++++ LISTED ENTRIES

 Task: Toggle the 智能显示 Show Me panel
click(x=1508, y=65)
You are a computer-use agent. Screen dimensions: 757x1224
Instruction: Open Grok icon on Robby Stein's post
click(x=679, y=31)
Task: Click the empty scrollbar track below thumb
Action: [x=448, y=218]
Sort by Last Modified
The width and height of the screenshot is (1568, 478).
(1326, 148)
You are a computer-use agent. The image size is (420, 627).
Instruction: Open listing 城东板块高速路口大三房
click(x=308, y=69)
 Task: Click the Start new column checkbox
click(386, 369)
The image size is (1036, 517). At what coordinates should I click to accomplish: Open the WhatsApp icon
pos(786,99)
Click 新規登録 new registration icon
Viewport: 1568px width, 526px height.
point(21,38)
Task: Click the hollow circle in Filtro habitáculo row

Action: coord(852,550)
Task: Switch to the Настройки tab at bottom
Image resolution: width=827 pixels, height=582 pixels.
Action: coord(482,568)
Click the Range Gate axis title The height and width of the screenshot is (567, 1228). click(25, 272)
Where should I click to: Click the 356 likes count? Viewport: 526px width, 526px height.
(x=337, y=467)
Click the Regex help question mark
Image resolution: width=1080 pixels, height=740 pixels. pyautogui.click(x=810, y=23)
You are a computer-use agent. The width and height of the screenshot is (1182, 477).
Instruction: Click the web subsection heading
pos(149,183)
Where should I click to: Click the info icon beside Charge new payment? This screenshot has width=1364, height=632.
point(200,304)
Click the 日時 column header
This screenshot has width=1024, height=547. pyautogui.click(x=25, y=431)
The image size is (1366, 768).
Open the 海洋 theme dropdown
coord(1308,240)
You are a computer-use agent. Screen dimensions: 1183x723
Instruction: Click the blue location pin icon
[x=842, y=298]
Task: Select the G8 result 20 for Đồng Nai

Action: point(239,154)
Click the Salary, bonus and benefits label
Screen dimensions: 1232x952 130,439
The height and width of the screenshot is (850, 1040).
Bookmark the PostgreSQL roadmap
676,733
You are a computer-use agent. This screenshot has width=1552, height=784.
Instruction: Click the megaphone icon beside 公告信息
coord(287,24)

++++++++

## PROBLEM DESCRIPTION
The answer should consist only of the lines from the one containing "Click the Regex help question mark" through the last line of the data, given again exactly.

## PROBLEM SOLUTION
Click the Regex help question mark
Image resolution: width=1080 pixels, height=740 pixels. pyautogui.click(x=810, y=23)
You are a computer-use agent. The width and height of the screenshot is (1182, 477).
Instruction: Click the web subsection heading
pos(149,183)
Where should I click to: Click the info icon beside Charge new payment? This screenshot has width=1364, height=632.
point(200,304)
Click the 日時 column header
This screenshot has width=1024, height=547. pyautogui.click(x=25, y=431)
The image size is (1366, 768).
Open the 海洋 theme dropdown
coord(1308,240)
You are a computer-use agent. Screen dimensions: 1183x723
Instruction: Click the blue location pin icon
[x=842, y=298]
Task: Select the G8 result 20 for Đồng Nai

Action: point(239,154)
Click the Salary, bonus and benefits label
Screen dimensions: 1232x952 130,439
The height and width of the screenshot is (850, 1040).
Bookmark the PostgreSQL roadmap
676,733
You are a computer-use agent. This screenshot has width=1552, height=784.
Instruction: Click the megaphone icon beside 公告信息
coord(287,24)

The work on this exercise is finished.